Hapag-Lloyd CEO: French ports will be among winners of Gemini cooperation


The French ports will be among the biggest winners of the Gemini Cooperation, as explained by the CEO of Hapag-Lloyd.

© Hapag-Lloyd

The French ports will be among the biggest winners of the Gemini Cooperation, as explained by the CEO of German liner major Hapag-Lloyd, Rolf Habben Jansen.

“Normally we see that in all alliances whenever choices need to be made to omit ports, then France is typically the one that gets omitted, but now in Gemini, you will get weekly services at very competitive transit times,” Jansen said during a virtual live session this morning, while commenting on the inclusion of French ports in the Gemini‘s deep sea network.

Specifically, the duo plans to have weekly shuttles connecting Le Havre by dedicated shuttle via Rotterdam and the Port of Foss via a dedicated hub in Tangier.

In discussing the impact of the network on cargo operations within German ports, Jansen previously projected a potential surge of up to 20% in volume once the network expansion is completed. He emphasized that Wilhelmshaven and Bremerhaven are poised to reap the greatest benefits owing to heightened transshipment activities within Germany.

While acknowledging the possibility of a decline in volume for Hamburg, Jansen outlined expectations of partial compensation through increased transshipment by Maersk, forecasting an approximate 10% offset.

Container shipping majors Hapag-Lloyd and Maersk took the industry by surprise in January this year when they announced their operational cooperation deal, marking the former‘s withdrawal from the Alliance.

Gemini Cooperation aims to enhance schedule reliability and sustainability starting from February 2025, mainly focusing on several East-West trades. The new cooperation will comprise a fleet pool of around 290 vessels with a combined capacity of 3.4 million containers (TEU); Maersk will deploy 60% and Hapag-Lloyd 40%.

The network will comprise 26 mainline services, complemented by a global network of 32 dedicated shuttles centered around 10 owned and/or controlled transshipment hubs as well as Singapore and Cartagena.

As a part of the agreement, the two companies have set the ambitious target of delivering schedule reliability of above 90% once the network is fully phased in. The aim is to improve service quality, bolster transit times in many major port-to-port corridors, and access to some of the world’s best-connected ocean hubs.

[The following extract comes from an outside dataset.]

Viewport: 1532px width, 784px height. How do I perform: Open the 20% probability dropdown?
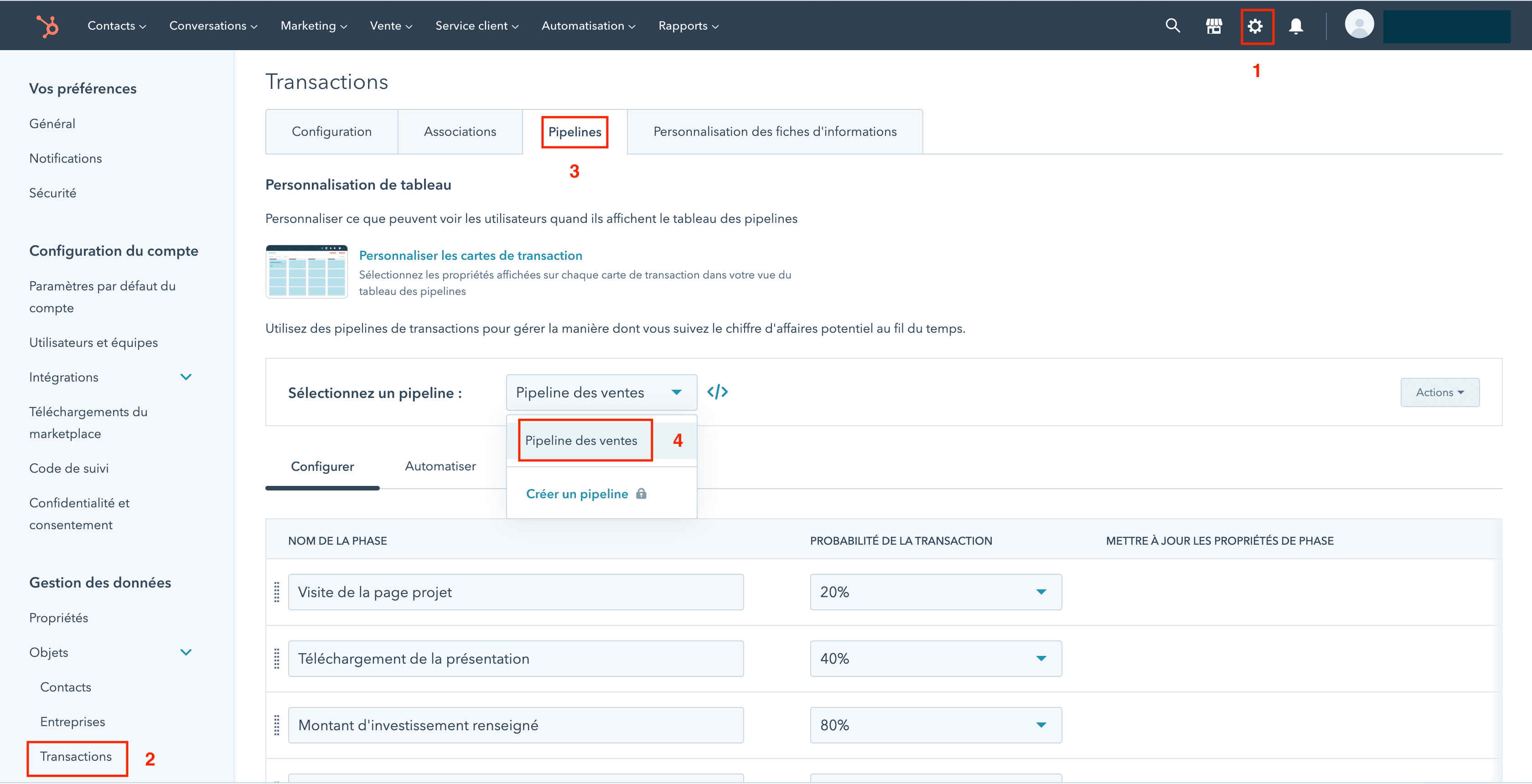coord(935,592)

Unlike its partner, Hapag-Lloyd doesn’t plan to acquire freight forwarders and wants to remain a pure-play-plus liner and terminal infrastructure player.

“We don‘t see a lot of synergies between freight forwarders and carriers and as a consequence, we don‘t believe we would be the best owner of a freight forwarder that is why we don’t plan to invest in one,” Jansen said.

Hapag-Lloyd‘s CEO doesn’t expect the situation in the Red Sea to normalize in the upcoming couple of months.

However, as explained, the rerouting of ships via the Cape of Good Hope has resulted in the absorption of additional vessel capacity (5-10 pct) in the market.

“In reality, we need more ships and we have to sail faster,” he pointed out.

Commenting on the company‘s investment strategy, Jansen said that Hapag would continue to invest in terminals and the inland side of the business.